Bodega Malma y su compromiso como empresa familiar.

Tras una “separación de caminos” con la Corporación América que preside Eduardo Eurnekian, con quienes lograron catapultar los renombrados vinos de Bodega del Fin del Mundo a nivel internacional, hoy se plantean un presente y futuro mucho más ligado con el disfrute y con las relaciones humanas cercanas, que no les era posible desarrollar como parte de una gran corporación.
Y este último año se les dió la oportunidad buscada: Una vez cumplido el ciclo societario con Eurnekian, Bodegas del Fin del Mundo y Bodega Malma se separaron en dos emprendimientos autónomos.

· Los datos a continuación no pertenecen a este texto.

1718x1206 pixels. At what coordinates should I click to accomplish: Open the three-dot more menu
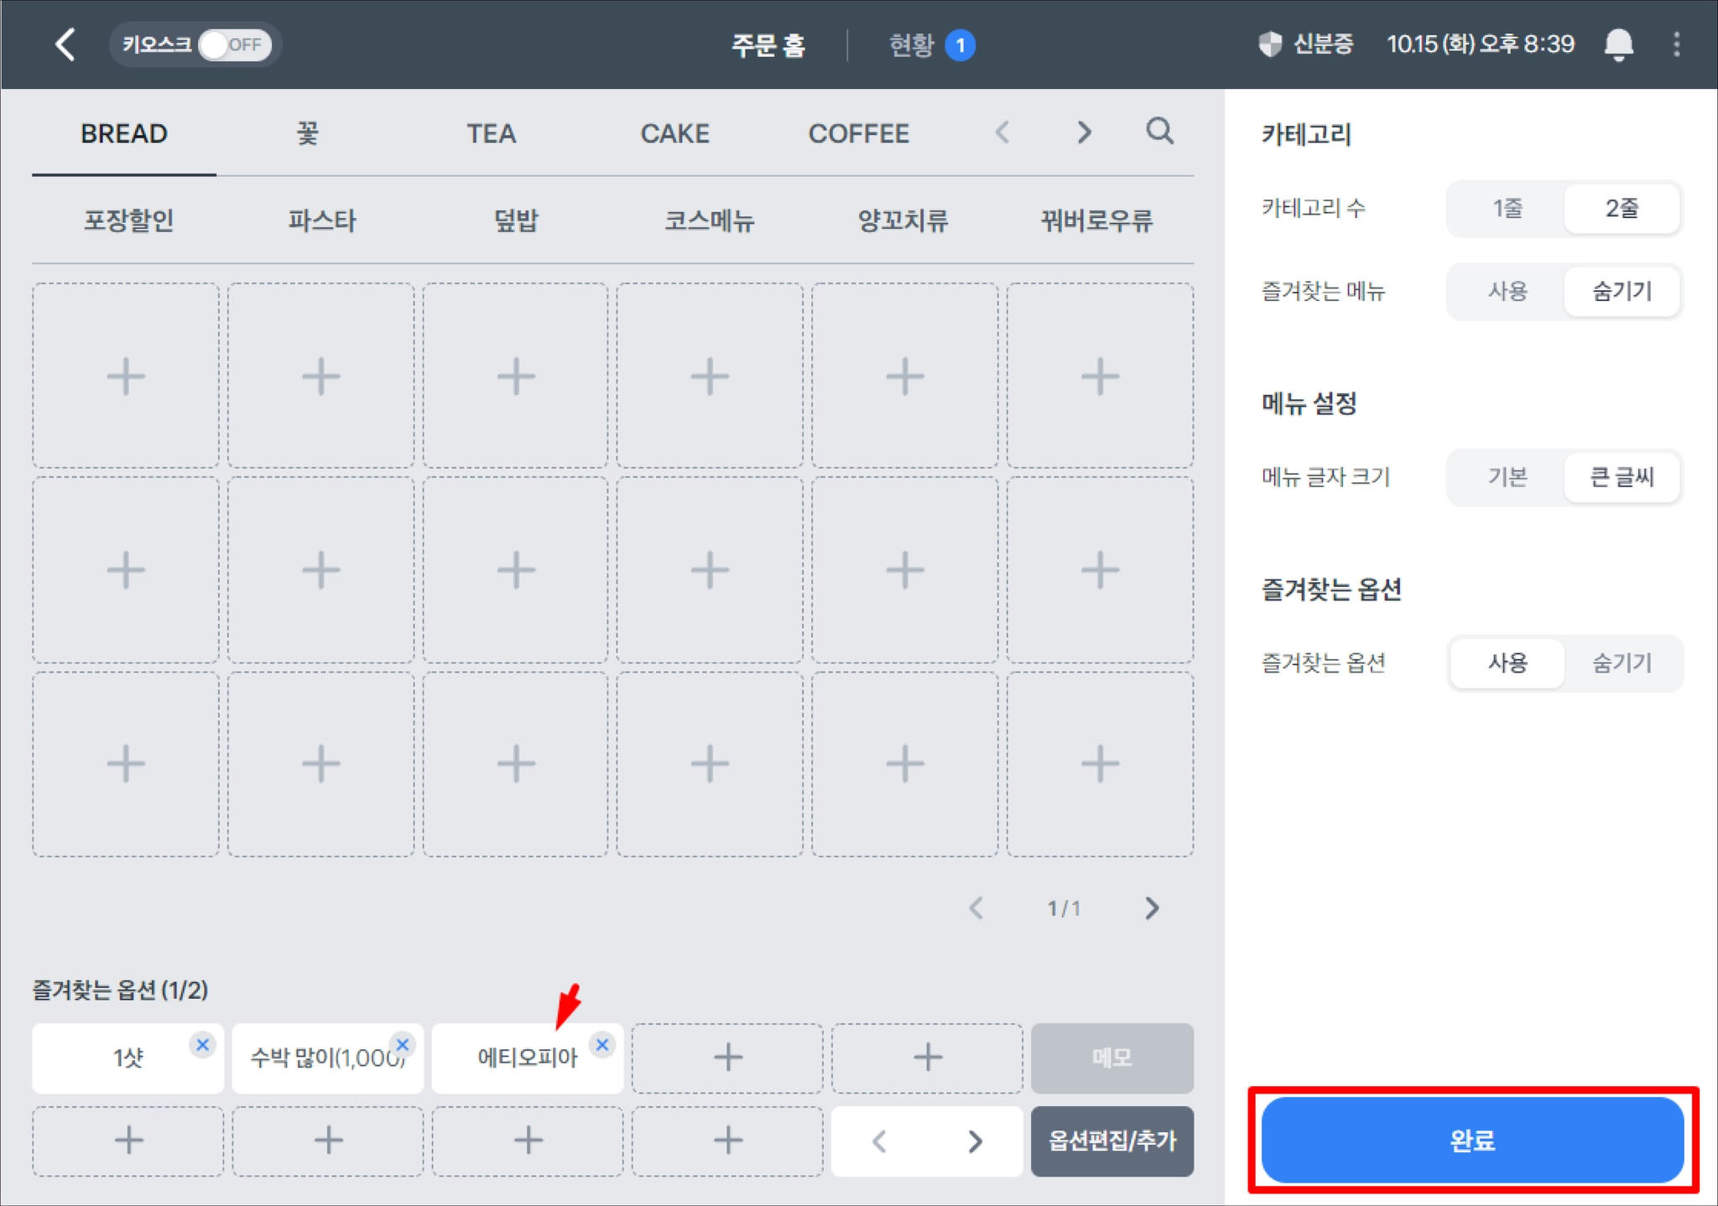1676,44
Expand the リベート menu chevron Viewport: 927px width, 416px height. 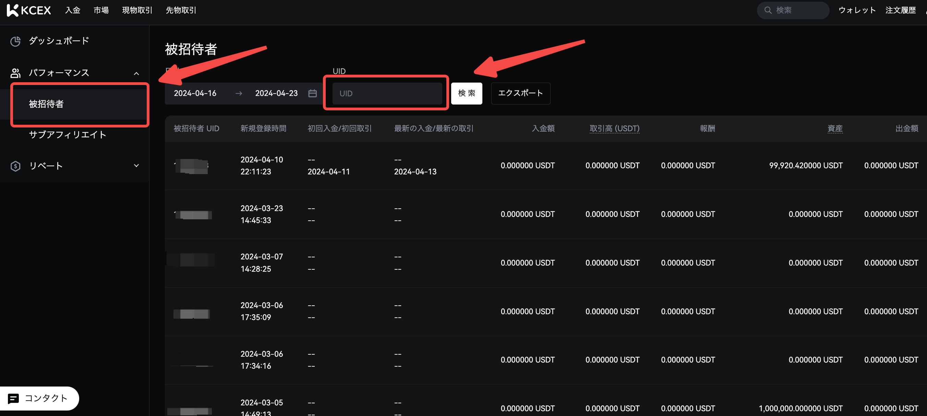click(x=136, y=166)

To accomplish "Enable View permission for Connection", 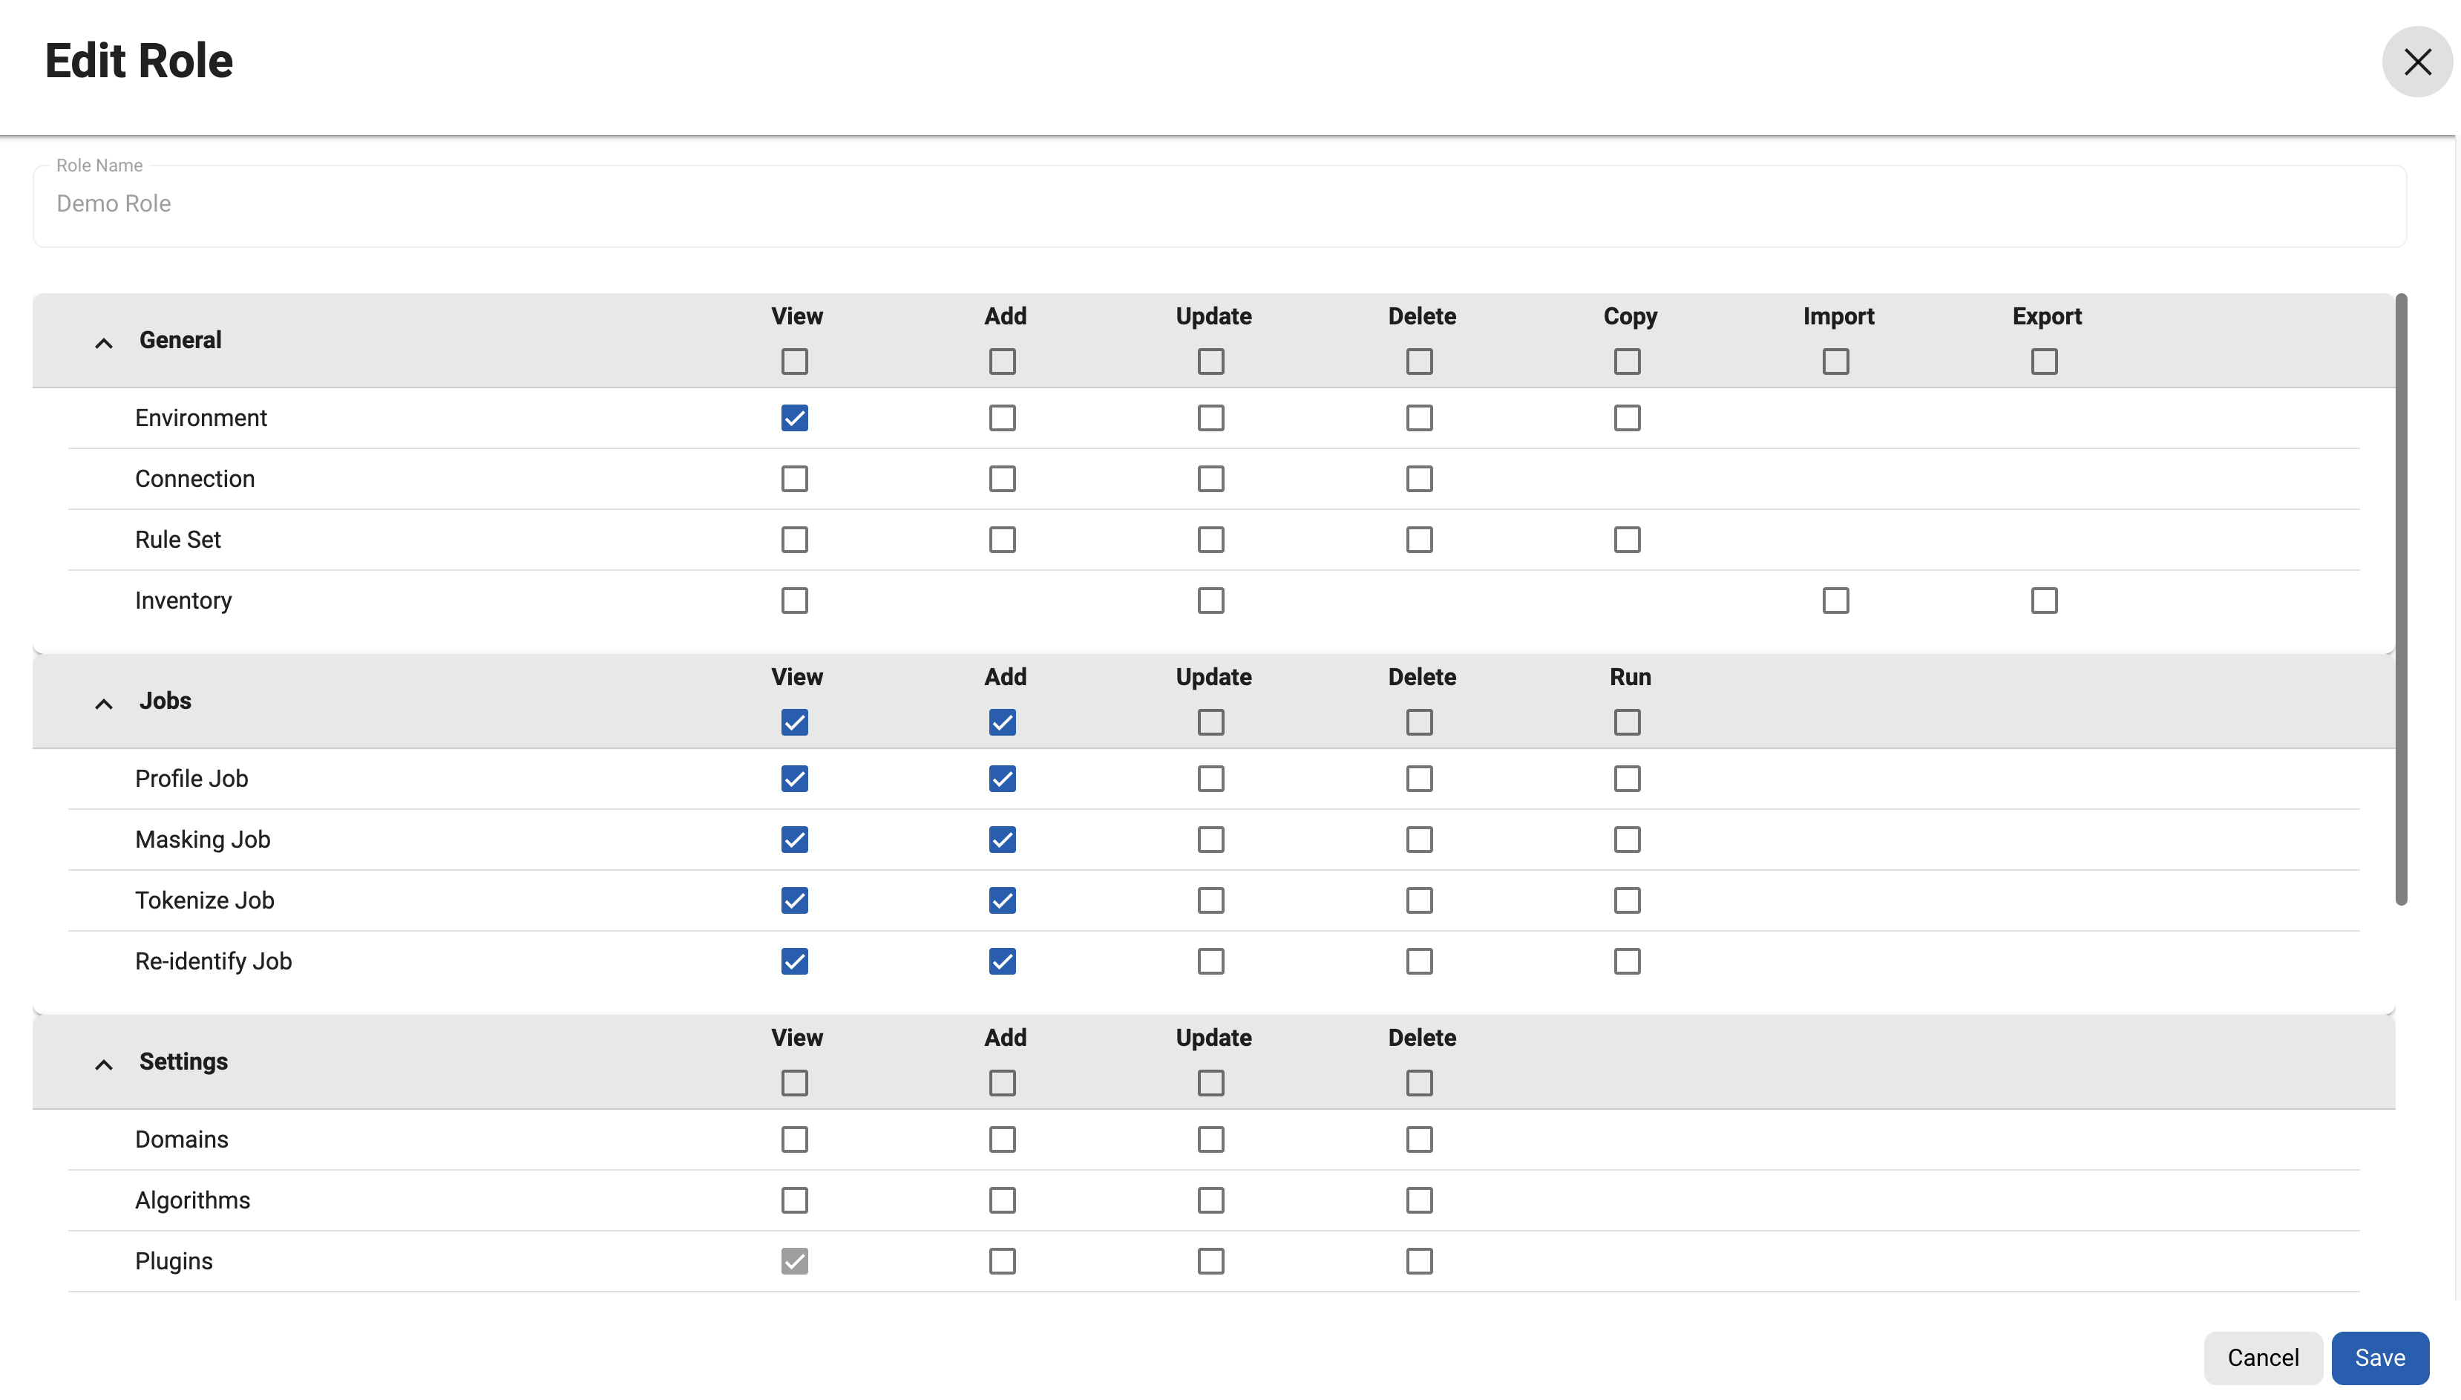I will click(794, 478).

“(Con Corporación América) se fueron marcando cada vez más las diferencias de estilo, y de conducción. Nosotros queríamos ser más una empresa de tipo familiar, así que nuestra idea fue volver a serlo, con el objetivo de ser sustentables para vivir y disfrutar del negocio del vino”, sostuvo al respecto Julio Viola Jr.
Con 127 hectáreas de los viñedos originales plantados a 60 km de Neuquén Capital (que en su momento se vendió a la familia Focaccia), el presente los encuentra con la refundación de Bodega Malma, una bodega en manos de una familia fundadora, que los Viola quieren aprovechar para lograr marcar un diferencial con sus competidores.